第73章 道門符牌
獅子頭就站在她旁邊,已經被嚇得愣在了那裏,嘴唇哆嗦著,半天都沒說出一句話來。
還別說他,剛才這一下,就連我都被嚇著了。我從來沒見過像這樣的燕子,也不知剛才究竟發生了什麽事。
“啊!”那妖豔女人發出一聲尖叫,“貝貝啊,貝貝啊,你怎麽了呀!”
這女人叫得真是難聽死了,吵得我頭疼。
隻聽到“哢嚓”一聲響,黑毛硬生生把拿在手裏的一個茶碗黑捏得碎了,大踏步上去,一把將那女人趕開,抓住那小白臉的頭發,像拽一條死狗一樣就把人給拽著朝外拖出去。
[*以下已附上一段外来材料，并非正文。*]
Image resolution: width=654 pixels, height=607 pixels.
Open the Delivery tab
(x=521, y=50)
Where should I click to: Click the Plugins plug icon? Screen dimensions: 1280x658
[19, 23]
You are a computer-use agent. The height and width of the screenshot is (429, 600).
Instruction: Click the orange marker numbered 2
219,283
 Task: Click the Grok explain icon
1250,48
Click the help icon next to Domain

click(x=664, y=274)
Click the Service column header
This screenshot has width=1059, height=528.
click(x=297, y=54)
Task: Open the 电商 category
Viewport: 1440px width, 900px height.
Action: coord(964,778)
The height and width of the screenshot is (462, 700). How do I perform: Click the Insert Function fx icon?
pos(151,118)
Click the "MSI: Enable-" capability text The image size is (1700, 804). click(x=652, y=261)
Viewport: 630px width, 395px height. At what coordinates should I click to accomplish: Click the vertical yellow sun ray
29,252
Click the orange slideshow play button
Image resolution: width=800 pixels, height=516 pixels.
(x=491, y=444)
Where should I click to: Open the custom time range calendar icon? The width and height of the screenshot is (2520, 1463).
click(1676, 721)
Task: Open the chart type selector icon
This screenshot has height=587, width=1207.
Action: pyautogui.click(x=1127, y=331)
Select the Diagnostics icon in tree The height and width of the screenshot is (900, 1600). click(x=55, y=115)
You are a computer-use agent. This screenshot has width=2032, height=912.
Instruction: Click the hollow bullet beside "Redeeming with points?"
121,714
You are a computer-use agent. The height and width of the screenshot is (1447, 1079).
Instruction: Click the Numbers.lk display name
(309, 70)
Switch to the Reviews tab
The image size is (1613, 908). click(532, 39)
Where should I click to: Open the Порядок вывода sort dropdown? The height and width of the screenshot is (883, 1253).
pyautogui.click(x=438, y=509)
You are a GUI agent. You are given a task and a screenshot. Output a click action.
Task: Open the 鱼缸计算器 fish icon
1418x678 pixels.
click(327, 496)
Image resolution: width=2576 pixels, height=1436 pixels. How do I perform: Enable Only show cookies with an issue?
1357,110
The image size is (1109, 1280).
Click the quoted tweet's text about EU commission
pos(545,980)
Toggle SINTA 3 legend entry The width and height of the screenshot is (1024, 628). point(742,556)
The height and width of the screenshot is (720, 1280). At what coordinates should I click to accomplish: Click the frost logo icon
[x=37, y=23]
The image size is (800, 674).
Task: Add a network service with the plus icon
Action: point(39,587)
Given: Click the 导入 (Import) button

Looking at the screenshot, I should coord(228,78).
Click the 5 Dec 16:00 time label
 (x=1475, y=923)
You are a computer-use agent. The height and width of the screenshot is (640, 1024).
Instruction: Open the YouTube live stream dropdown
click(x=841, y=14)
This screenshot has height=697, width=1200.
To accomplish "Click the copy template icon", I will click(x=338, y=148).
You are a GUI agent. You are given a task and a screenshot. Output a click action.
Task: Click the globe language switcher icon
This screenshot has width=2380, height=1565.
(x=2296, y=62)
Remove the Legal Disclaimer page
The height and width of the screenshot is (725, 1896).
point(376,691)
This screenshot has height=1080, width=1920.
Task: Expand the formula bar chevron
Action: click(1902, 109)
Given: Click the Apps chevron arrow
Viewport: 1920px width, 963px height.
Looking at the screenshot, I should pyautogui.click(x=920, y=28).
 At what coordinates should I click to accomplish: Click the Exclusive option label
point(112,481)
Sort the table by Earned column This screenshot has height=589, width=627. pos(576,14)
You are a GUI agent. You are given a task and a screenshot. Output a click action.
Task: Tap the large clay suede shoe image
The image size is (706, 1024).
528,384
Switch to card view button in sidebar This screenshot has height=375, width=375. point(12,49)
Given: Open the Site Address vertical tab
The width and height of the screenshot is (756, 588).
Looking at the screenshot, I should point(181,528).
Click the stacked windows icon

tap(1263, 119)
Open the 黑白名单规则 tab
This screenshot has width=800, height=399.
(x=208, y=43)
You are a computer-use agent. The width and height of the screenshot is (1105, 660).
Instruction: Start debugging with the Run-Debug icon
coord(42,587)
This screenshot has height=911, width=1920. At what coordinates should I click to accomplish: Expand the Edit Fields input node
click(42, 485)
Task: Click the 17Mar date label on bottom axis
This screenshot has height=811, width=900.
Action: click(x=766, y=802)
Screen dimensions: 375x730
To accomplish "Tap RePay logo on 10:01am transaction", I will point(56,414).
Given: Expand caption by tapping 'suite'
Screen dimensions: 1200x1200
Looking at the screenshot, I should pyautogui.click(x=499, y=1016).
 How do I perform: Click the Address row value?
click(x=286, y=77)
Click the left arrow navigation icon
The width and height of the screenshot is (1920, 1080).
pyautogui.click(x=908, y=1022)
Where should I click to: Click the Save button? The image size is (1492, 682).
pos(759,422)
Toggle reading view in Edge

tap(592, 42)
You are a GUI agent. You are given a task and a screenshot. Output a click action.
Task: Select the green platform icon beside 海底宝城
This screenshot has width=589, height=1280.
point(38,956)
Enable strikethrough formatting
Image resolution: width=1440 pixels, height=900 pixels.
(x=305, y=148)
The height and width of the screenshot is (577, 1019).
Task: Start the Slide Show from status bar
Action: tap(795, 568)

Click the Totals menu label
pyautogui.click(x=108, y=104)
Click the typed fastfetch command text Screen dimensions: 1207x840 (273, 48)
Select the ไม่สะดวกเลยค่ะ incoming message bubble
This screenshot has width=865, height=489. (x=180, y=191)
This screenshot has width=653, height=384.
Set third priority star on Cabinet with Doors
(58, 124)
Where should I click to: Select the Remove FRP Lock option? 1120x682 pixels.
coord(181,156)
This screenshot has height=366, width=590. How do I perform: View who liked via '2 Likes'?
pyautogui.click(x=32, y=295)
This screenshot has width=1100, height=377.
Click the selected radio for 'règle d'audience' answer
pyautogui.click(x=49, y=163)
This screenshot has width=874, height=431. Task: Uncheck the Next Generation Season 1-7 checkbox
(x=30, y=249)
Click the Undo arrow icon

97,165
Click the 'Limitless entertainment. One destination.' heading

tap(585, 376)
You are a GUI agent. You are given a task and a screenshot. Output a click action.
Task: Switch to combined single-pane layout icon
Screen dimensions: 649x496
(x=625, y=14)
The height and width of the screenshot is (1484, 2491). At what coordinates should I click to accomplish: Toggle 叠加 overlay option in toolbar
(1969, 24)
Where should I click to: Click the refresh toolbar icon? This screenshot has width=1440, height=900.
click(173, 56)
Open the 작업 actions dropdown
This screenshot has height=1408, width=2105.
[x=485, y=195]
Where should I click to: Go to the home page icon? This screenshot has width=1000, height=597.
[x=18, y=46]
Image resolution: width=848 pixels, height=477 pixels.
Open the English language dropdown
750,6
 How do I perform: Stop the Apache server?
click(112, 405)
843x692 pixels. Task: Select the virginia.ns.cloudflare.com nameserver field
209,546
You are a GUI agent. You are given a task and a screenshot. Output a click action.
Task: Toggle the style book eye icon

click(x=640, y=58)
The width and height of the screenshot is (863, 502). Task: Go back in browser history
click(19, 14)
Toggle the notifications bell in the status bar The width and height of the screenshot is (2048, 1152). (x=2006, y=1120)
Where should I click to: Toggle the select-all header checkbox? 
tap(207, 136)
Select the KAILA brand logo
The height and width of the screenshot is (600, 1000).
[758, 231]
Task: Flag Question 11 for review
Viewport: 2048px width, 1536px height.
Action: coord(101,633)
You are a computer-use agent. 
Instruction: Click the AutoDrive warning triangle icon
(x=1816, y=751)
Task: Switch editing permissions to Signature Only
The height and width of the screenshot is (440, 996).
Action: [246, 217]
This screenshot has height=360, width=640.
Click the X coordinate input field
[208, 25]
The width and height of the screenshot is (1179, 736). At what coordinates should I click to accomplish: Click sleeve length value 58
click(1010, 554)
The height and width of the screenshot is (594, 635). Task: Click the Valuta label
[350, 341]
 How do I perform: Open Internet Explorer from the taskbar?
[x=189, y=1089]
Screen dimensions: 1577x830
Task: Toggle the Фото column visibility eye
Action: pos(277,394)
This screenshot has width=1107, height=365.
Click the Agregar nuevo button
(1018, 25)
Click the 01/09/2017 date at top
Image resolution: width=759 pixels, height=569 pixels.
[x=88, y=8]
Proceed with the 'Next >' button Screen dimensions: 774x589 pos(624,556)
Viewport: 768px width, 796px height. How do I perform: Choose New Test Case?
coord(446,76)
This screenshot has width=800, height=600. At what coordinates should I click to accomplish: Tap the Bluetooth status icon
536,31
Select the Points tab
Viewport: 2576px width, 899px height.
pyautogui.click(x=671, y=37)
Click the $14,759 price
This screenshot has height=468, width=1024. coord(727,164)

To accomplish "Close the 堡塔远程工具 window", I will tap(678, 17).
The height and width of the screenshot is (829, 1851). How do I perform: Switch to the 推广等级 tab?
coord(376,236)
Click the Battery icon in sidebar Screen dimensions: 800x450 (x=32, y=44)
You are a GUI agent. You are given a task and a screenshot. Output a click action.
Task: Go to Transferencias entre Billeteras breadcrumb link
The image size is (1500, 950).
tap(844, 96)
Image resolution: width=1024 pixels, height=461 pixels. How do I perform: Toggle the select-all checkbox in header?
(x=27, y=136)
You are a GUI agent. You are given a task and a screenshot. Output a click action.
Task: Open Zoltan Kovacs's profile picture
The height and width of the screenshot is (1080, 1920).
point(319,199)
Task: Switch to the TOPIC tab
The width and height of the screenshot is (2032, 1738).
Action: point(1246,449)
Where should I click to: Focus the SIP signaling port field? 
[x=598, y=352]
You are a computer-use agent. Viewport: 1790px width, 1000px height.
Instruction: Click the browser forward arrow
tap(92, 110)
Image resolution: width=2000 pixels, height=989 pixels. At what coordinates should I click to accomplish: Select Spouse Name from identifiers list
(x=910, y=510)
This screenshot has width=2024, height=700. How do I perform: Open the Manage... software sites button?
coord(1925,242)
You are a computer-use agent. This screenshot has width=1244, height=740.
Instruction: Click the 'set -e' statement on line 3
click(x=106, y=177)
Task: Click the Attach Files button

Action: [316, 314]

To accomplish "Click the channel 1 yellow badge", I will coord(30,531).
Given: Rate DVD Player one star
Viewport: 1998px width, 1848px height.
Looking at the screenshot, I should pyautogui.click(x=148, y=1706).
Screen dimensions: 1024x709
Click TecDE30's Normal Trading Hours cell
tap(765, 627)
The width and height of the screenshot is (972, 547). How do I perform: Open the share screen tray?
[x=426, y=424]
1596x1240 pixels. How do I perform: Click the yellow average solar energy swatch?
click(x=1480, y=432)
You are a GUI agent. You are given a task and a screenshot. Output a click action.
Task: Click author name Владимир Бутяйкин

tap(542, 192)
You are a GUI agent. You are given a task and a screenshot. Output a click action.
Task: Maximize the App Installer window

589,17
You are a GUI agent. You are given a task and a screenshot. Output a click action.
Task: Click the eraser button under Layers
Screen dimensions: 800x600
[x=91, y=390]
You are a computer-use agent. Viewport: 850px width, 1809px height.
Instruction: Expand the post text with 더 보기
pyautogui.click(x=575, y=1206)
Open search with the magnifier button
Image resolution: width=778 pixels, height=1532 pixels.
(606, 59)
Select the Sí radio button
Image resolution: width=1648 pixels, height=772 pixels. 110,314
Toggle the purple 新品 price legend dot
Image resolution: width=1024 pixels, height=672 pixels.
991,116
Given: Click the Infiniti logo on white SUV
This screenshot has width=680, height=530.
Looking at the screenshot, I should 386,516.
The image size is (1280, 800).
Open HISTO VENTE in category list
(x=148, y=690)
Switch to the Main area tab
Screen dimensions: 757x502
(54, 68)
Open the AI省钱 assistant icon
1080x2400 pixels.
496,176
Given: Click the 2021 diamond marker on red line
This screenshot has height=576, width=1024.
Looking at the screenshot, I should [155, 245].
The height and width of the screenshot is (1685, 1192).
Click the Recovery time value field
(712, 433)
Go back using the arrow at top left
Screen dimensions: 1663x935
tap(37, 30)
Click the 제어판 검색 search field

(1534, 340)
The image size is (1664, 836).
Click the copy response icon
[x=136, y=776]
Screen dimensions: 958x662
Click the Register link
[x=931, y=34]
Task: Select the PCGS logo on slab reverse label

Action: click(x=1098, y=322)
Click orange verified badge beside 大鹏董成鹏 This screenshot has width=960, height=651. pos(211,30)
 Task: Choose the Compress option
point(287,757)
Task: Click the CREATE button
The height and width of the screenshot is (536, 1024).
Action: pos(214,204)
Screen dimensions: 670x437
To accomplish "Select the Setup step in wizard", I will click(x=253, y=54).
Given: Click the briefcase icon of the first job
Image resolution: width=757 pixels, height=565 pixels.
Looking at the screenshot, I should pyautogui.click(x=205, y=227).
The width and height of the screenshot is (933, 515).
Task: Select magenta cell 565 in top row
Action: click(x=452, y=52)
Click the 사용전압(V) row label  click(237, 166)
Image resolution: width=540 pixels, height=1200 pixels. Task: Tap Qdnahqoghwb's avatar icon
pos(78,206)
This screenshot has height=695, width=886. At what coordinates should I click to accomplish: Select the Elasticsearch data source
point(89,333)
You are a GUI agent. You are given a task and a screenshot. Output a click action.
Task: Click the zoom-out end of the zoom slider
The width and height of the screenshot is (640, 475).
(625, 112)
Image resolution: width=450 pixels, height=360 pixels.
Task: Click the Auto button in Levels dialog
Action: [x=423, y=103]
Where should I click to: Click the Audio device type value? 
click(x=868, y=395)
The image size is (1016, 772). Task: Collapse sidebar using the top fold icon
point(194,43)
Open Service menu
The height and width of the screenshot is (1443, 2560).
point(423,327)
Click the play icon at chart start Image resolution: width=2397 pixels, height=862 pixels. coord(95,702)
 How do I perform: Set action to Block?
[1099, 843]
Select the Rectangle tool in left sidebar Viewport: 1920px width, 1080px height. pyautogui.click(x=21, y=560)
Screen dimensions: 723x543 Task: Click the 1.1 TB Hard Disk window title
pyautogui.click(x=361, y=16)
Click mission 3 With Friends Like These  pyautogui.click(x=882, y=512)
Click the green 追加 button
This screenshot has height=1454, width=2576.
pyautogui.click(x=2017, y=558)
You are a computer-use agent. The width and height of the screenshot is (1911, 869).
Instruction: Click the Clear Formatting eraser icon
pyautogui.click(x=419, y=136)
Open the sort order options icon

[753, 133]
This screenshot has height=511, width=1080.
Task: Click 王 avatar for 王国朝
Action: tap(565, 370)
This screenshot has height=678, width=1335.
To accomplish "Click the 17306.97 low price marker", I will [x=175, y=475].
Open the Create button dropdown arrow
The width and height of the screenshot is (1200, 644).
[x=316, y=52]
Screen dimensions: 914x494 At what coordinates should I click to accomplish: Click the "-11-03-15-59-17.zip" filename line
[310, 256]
“誰叫你帶道士進來的?”麻老大一隻獨眼盯著獅子頭,一張臉黑得像要滴出墨來,“真當我們的規矩是擺設是不是?”
獅子頭額頭上冷汗涔涔,身子已經在發抖,顫聲說:“我……我真不知道,真不知道……”
肌肉男一言不發地走上前去,一手一個,拎住那對夫妻的脖子,大踏步出門,把人給丟了出去,衝獅子頭吼道:“還不快滾!”
我被他這一聲厲吼嚇了一跳。平日裏殯儀館這麽多人中,就數肌肉男最是麵目和善,臉上總是掛著憨厚的笑容,給人很安心的感覺,但此時他的一張臉卻冷得跟冰一樣,目露凶光,簡直就像一頭暴怒的野獸一般。
獅子頭話都說不囫圇了,去拉了裝男童的鐵盒子就跌跌撞撞地滾出了門。不過轉眼間功夫,屋子裏就隻剩下麻殯儀館的幾個人。隱約還能聽到外頭黑毛的喝罵聲,獅子頭等人像被趕牲口似的轟了出去。
我見到燕子還站在那裏,胸口不停起伏,一隻手上抓著半截瓷瓶的碎片,手掌被碎片割傷,鮮血蜿蜒淌下,忙上拉了拉燕子的胳膊,把瓷瓶碎片小心地從她手裏拿出來,從包裏取出一些止血的紗布,替她處理傷口。